> **Task details**
Send back exactly the lines from the opening line of the records below through the one with "Viewport: 611px width, 497px height.".

(Dataset entries)
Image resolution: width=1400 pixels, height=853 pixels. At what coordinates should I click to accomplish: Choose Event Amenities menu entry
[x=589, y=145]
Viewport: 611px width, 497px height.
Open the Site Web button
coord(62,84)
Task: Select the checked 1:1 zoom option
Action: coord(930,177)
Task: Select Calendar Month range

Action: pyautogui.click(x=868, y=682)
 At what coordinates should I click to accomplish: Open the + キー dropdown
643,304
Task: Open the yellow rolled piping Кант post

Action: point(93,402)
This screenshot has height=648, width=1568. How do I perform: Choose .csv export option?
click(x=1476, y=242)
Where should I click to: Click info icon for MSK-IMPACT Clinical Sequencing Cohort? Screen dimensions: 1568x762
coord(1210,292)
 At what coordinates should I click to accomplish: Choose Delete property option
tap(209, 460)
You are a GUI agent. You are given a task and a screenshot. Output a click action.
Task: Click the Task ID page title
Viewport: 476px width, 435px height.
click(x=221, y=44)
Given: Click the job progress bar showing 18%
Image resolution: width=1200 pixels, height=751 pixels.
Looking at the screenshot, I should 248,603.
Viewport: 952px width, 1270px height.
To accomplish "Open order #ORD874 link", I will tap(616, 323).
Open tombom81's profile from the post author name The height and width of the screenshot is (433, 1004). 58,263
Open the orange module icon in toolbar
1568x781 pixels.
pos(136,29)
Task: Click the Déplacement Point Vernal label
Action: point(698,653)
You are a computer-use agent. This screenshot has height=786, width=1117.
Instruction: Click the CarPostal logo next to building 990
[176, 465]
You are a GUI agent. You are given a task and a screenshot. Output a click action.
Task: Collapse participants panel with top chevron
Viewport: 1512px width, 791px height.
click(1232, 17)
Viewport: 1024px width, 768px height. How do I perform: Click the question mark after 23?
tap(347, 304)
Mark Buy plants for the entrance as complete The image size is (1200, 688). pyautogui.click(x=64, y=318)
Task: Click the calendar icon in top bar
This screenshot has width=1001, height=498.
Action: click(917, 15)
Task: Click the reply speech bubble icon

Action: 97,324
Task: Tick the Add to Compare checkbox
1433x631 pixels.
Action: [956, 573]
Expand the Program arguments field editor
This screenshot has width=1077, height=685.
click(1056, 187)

> **Answer to this exercise**
Image resolution: width=1400 pixels, height=853 pixels. At what coordinates should I click to accomplish: Choose Event Amenities menu entry
[x=589, y=145]
Viewport: 611px width, 497px height.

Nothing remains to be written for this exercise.